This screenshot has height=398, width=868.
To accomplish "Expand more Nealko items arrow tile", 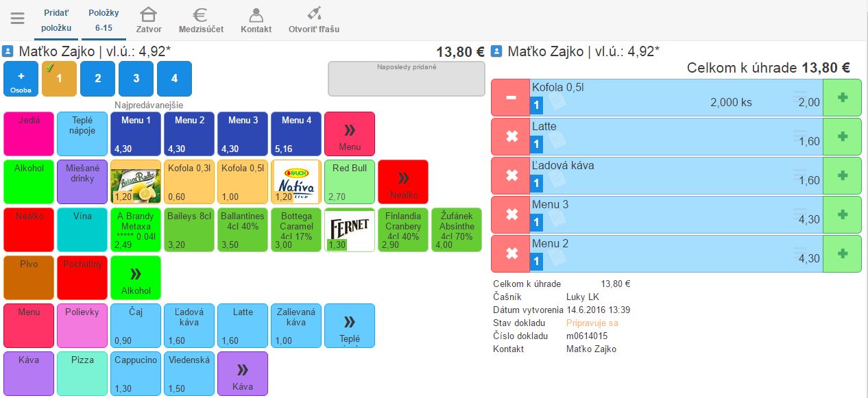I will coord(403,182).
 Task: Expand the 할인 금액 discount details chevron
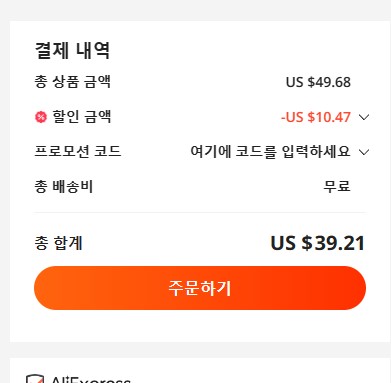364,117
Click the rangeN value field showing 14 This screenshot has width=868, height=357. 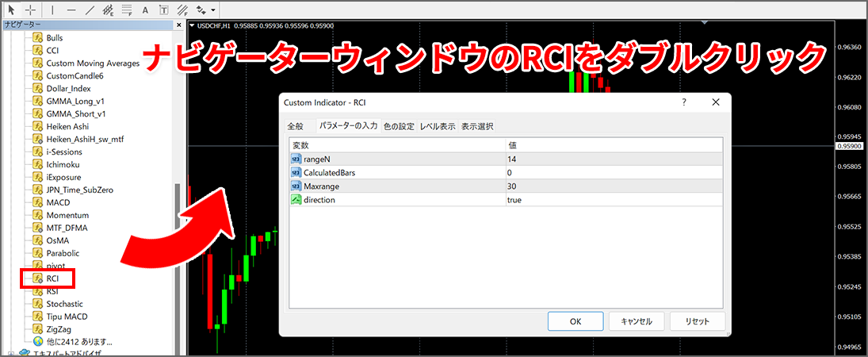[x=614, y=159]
==
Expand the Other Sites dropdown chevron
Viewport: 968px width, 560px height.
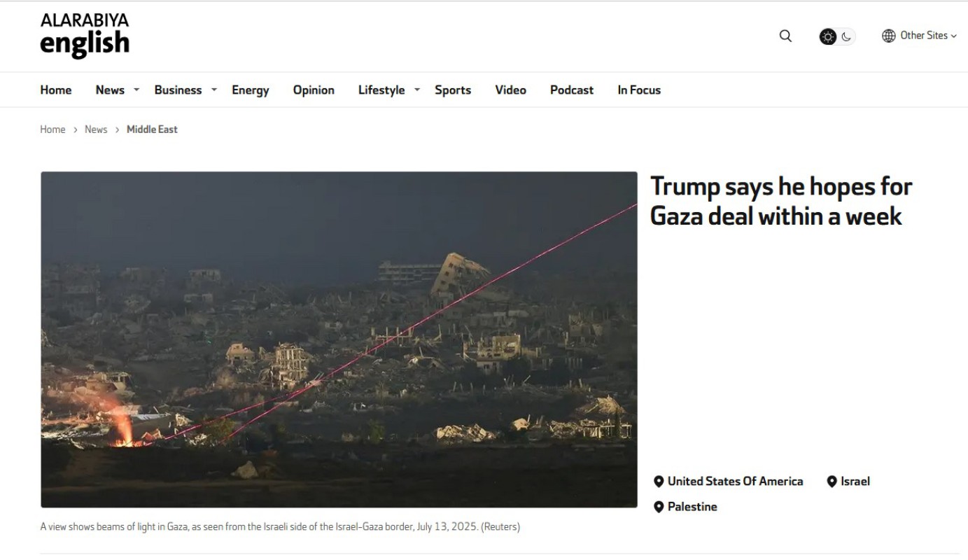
---
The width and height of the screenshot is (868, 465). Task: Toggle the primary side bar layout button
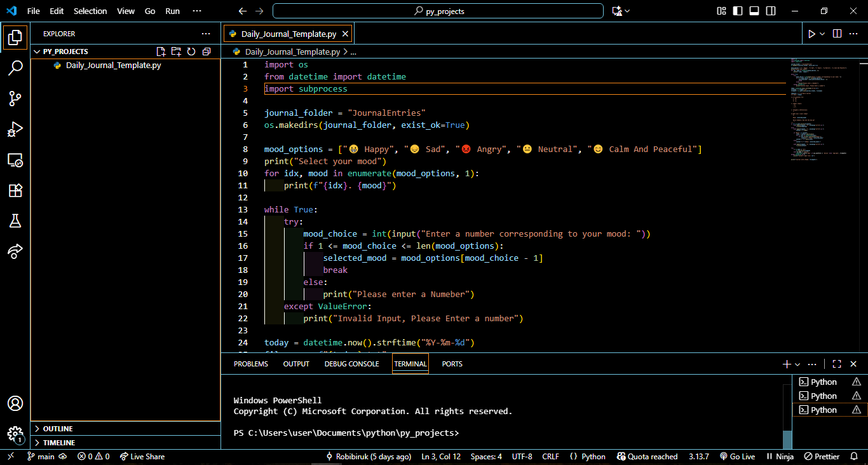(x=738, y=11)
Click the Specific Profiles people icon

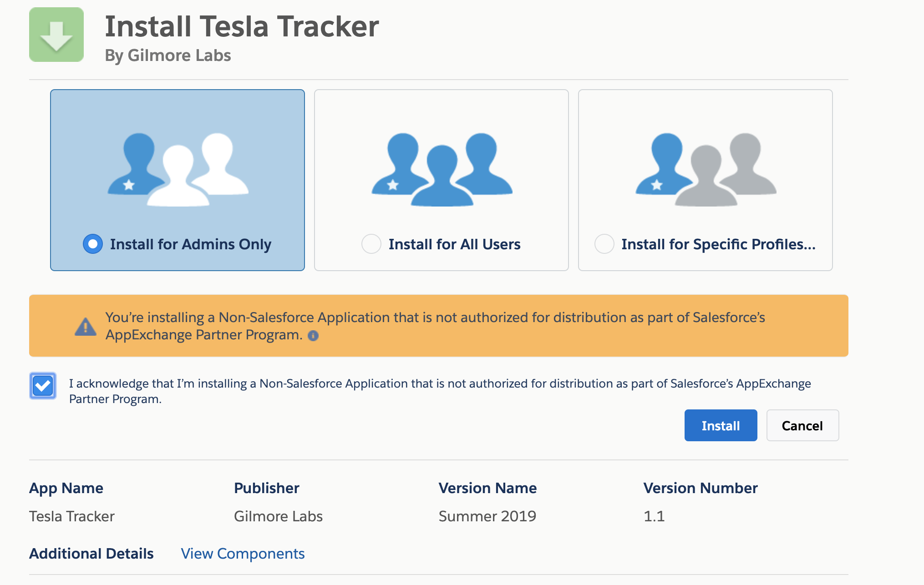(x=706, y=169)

*Exercise description*
Using only the entries above, output the line with "Expand the Other Sites dropdown chevron", the line with "Viewport: 968px width, 560px height.", and all lines between them, exactly as they stand.

*Answer space*
Expand the Other Sites dropdown chevron
Viewport: 968px width, 560px height.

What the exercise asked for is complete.